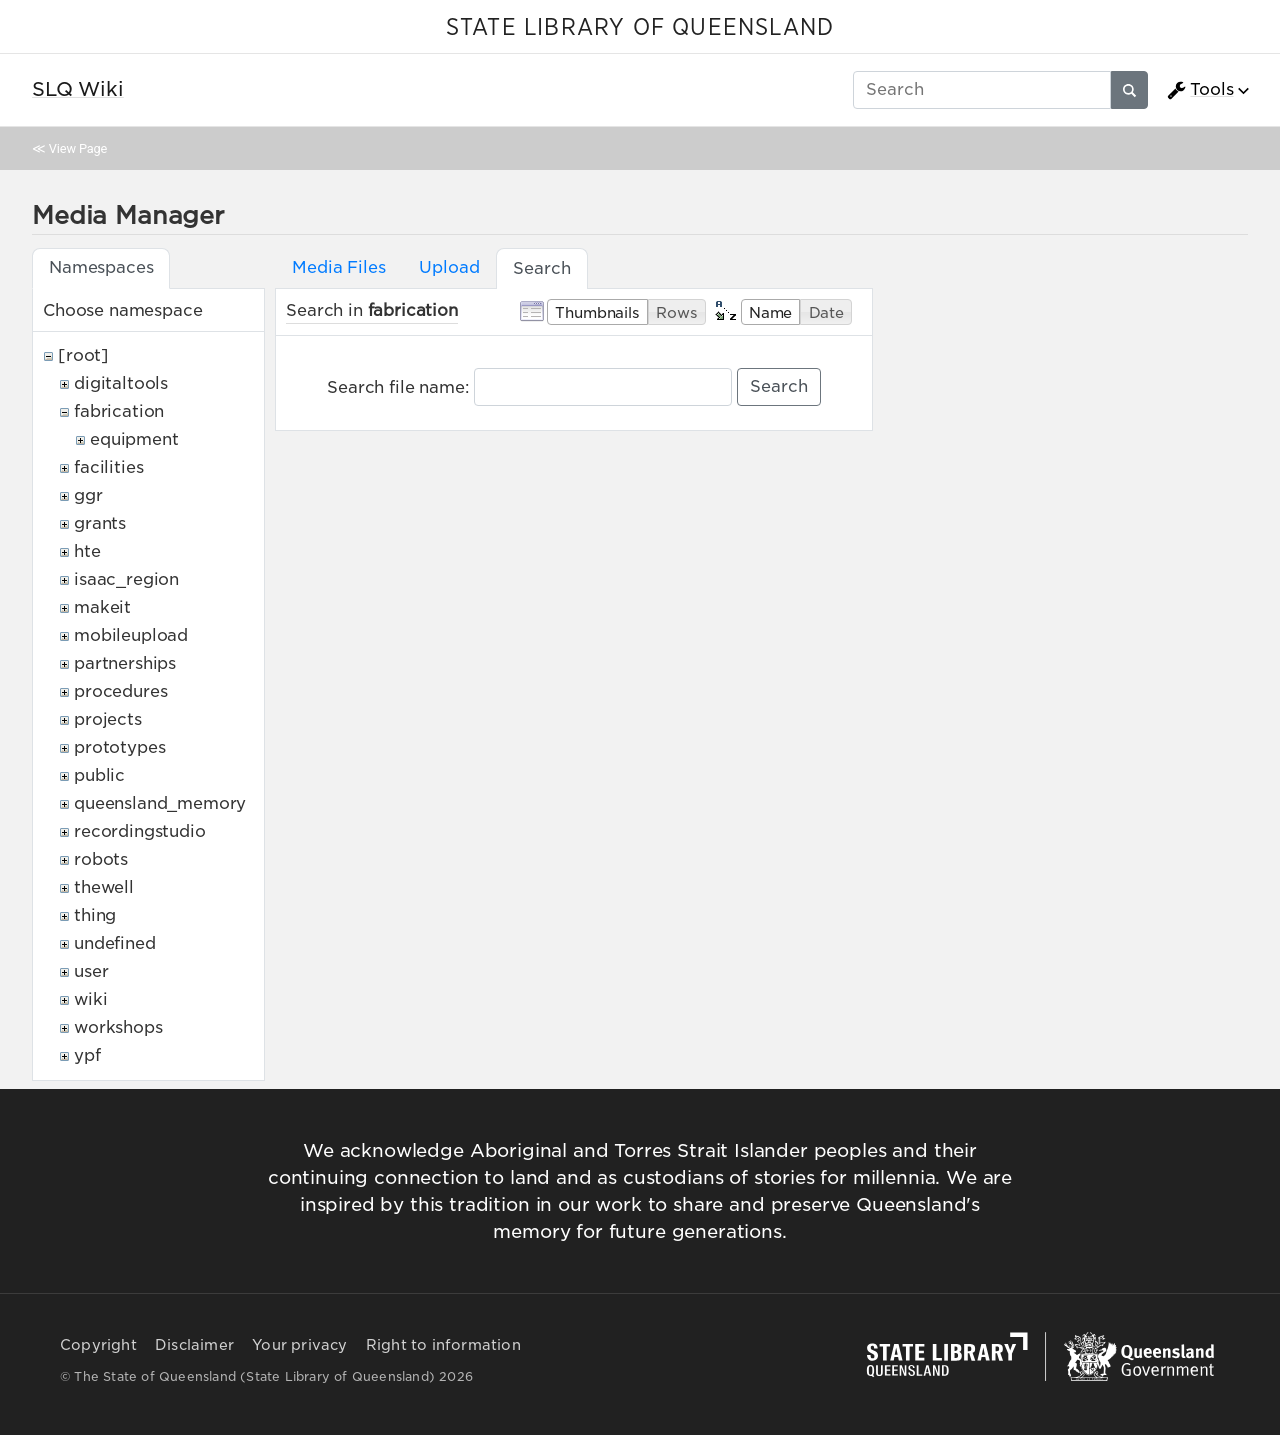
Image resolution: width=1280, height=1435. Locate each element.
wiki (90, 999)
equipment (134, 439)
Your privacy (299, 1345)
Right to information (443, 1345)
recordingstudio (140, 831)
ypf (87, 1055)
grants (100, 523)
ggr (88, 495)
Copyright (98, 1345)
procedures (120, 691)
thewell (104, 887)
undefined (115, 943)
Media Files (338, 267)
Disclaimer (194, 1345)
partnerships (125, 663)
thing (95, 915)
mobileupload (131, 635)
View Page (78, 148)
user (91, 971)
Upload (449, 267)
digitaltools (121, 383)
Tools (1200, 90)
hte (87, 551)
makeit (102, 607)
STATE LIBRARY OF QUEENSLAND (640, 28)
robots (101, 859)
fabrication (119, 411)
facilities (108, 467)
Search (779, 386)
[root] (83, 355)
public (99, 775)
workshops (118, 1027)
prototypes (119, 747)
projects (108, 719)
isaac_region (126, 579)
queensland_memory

■ ■ ■ ■ ■ ■ ■

■ **What to do**: Rewrite the data as a numbered list, starting at the line containing "facilities (108, 467)" and continuing through the last line, with any blank lines omitted.

■ **Task solution**:
1. facilities (108, 467)
2. Search (779, 386)
3. [root] (83, 355)
4. public (99, 775)
5. workshops (118, 1027)
6. prototypes (119, 747)
7. projects (108, 719)
8. isaac_region (126, 579)
9. queensland_memory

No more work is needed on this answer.